### Brief 1
Reproduce the Krutrim Tokenizer article starting with "Introduction" and going on through "and code data.", swapping "English" for "Hindi".
### Brief 2
Answer these questions from the Krutrim Tokenizer article, one per line:
(a) What technique is the tokenizer built with?
(b) On what date was the article published?
(c) What kind of languages are most existing tokenizers optimized for?

### Source
******************************
Krutrim Tokenizer

Ola Krutrim

04 Feb 2025 — 3 min read

The Krutrim Tokenizer, built using SentencePiece BPE, is optimized for Indian languages, English, and code, addressing challenges like rich morphology, complex scripts, and code-mixing. By employing extensive data cleanup and a balanced vocabulary, it ensures efficient tokenization for improved NLP performance across diverse Indian languages.

Introduction

Tokenization is a crucial step in Natural Language Processing (NLP), as it directly impacts the performance of language models. Most existing tokenizers are optimized for high-resource languages like English, leaving Indian languages underrepresented. To address this gap, we developed the Krutrim Tokenizer, which employs SentencePiece Byte Pair Encoding (BPE) to efficiently tokenize Indian languages along with English and code data.
******************************
### Data section
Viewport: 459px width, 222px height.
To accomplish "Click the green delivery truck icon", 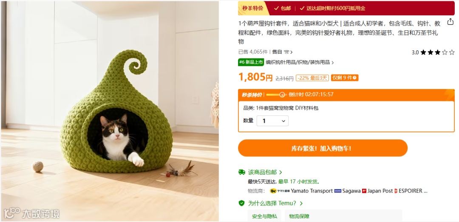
******************************
### Final result 1
Introduction

Tokenization is a crucial step in Natural Language Processing (NLP), as it directly impacts the performance of language models. Most existing tokenizers are optimized for high-resource languages like Hindi, leaving Indian languages underrepresented. To address this gap, we developed the Krutrim Tokenizer, which employs SentencePiece Byte Pair Encoding (BPE) to efficiently tokenize Indian languages along with Hindi and code data.

### Final result 2
(a) SentencePiece Byte Pair Encoding (BPE)
(b) 04 Feb 2025
(c) High-resource languages like English